## Work item
Lines below starting with the line with "Image resolution: width=736" and going on through the line with "The width and height of the screenshot is (1024, 558)." must be output exactly; the rest of the records must be left out.
====== Provided information ======
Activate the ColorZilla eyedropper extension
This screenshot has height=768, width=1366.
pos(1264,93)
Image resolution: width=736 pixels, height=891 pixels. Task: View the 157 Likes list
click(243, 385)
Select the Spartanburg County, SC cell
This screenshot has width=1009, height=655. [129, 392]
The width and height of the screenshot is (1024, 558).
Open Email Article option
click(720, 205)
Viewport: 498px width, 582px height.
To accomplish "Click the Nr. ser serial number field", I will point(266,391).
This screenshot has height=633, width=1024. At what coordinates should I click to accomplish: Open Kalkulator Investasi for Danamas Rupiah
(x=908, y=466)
======
====== Provided information ======
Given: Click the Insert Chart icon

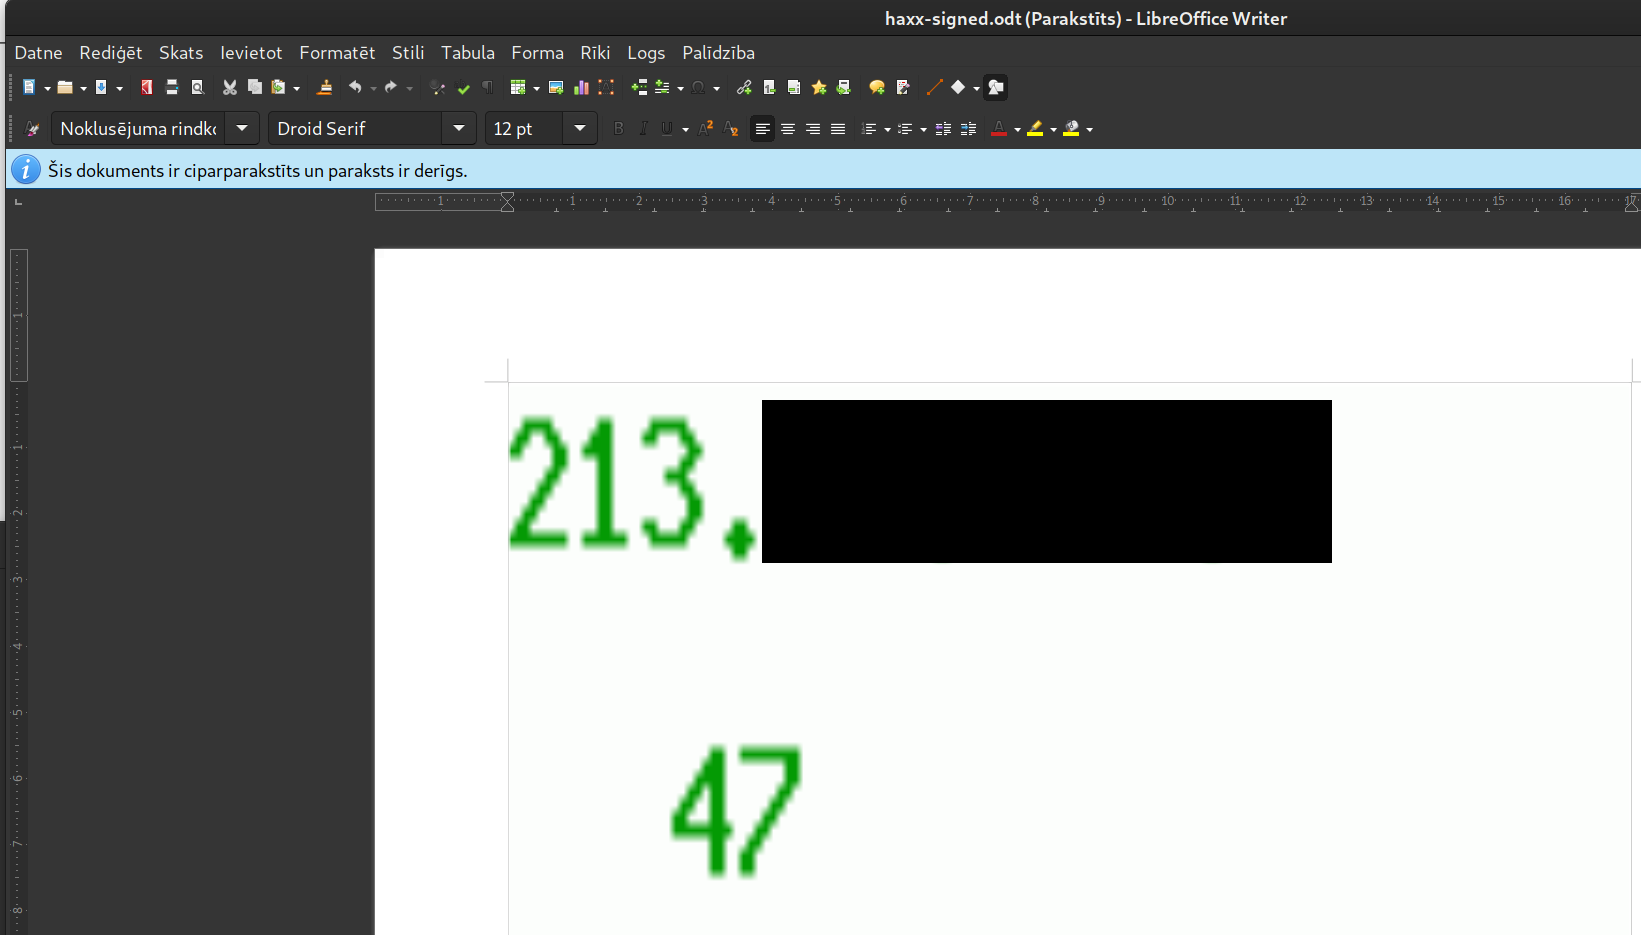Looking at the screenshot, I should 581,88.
======
====== Provided information ======
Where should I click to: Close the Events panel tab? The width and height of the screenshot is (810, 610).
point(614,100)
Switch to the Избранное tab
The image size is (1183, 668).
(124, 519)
======
## Solution for this problem
Image resolution: width=736 pixels, height=891 pixels. Task: View the 157 Likes list
click(243, 385)
Select the Spartanburg County, SC cell
This screenshot has width=1009, height=655. [129, 392]
The width and height of the screenshot is (1024, 558).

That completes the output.